Le problème des digues c'est qu'il ne s'agit pas toujours d'un "domaine public" au sens strict du terme. Nous pouvons gérer des digues sur domaine privé, domaine public mais qui n'est pas le nôtre (communal, Etat… ). donc dire que la digue est un domaine public qui reçoit la présence d'un réseau n'est pas toujours exact en terme foncier et c'est ce qui nous a été souvent renvoyé par des concessionnaires qui sont eux-même propriétaires. Je prends l'exemple de la DIRCE (direction des routes), Etat, ils exploitent un réseau routier qui est sur leur propre domaine public. La digue n'est qu'un ouvrage (d’intérêt public) positionné sur le domaine public routier, on ne peut donc pas parler d'autorisation d'occupation du domaine public. Dans ce cas cela reviendrait à ce que le gemapien autorise la DIRCE à occuper son propre domaine public. On parle alors plutôt de superposition d'ouvrages, dont l'ouvrage digue qui est géré par le gemapien avec ses conditions techniques est positionné sur, ou à proximité de l'ouvrage "route et accessoires". Idem pour un réseau dans une digue qui est posée sur une succession de propriétés privées… Il est souvent difficile de faire admettre qu'il s'agisse d'un "domaine public" sur lequel on accorde une occupation temporaire, révocable et précaire… Il faut donc transcrire que la digue est un ouvrage technique d’intérêt général géré par la collectivité, avec un objectif précis (contenir les crues par exemple) et des contraintes techniques. Que le réseau du concessionnaire est un ouvrage positionné dans un autre ouvrage, la digue,  (qui est un réseau classé sensible pour la sécurité), et que le gestionnaire de cet "autre ouvrage",autorise la présence du réseau du concessionnaire sous certaines conditions : c'est l’objectif de la convention.

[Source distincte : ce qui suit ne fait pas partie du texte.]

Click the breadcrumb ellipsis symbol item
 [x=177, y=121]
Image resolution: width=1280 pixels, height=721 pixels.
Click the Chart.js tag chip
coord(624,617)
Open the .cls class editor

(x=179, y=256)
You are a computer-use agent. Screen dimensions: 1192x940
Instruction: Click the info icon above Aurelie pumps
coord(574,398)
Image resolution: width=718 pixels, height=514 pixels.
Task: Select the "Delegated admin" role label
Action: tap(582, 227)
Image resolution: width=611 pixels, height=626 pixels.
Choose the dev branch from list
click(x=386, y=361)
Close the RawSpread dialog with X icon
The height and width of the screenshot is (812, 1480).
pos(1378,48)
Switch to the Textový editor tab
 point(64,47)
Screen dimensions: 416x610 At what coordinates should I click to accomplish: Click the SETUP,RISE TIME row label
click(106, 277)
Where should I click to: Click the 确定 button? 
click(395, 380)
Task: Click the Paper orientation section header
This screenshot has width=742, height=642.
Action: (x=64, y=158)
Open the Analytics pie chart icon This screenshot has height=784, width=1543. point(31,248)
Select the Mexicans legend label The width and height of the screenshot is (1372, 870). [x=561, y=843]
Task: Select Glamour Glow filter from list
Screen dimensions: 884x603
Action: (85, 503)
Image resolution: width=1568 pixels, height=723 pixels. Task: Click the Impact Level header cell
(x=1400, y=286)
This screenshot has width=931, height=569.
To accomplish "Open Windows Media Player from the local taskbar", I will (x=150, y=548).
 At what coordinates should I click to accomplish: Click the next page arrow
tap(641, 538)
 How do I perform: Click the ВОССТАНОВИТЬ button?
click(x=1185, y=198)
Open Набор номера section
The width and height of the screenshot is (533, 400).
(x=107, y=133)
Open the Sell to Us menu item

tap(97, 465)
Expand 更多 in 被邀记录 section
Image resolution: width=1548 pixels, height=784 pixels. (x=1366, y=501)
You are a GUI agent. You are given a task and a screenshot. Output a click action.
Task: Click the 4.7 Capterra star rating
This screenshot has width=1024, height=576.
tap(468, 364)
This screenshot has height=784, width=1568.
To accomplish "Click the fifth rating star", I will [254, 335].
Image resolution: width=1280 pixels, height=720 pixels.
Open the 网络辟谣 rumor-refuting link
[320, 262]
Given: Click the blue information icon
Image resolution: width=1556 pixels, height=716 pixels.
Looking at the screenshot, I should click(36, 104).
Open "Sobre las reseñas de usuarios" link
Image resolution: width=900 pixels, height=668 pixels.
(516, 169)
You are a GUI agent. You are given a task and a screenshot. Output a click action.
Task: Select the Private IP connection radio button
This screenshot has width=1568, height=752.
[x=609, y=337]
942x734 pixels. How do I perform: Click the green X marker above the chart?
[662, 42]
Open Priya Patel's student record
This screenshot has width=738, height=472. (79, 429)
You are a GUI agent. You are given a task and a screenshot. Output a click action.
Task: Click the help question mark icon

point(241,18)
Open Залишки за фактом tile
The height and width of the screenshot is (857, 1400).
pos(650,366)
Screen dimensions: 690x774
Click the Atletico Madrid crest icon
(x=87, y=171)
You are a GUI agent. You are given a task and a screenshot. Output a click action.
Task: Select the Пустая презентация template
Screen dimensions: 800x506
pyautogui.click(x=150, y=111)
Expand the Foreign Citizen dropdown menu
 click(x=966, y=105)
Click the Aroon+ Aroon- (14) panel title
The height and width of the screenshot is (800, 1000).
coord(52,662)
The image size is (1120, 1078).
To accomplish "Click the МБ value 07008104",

Encore une fois les situations varient en fonction des contextes locaux, et notamment en fonction des contextes historiques et foncier en ce qui concerne ce type de gestion. D'autres gestionnaires pourront avoir d'autres cas de figure ou d'autres retours d’expériences ou modes de gestion de ce type de problématiques.
En tout état de cause nous avons toujours basé notre discours sur l'aspect de l'occupation du domaine public (c'est le mieux renseigné en matière réglementaire) avec l'autorisation d'occupation temporaire (AOT), même si le discours s'ajuste en fonction des interlocuteurs et de leur situation administrative, foncière et juridique.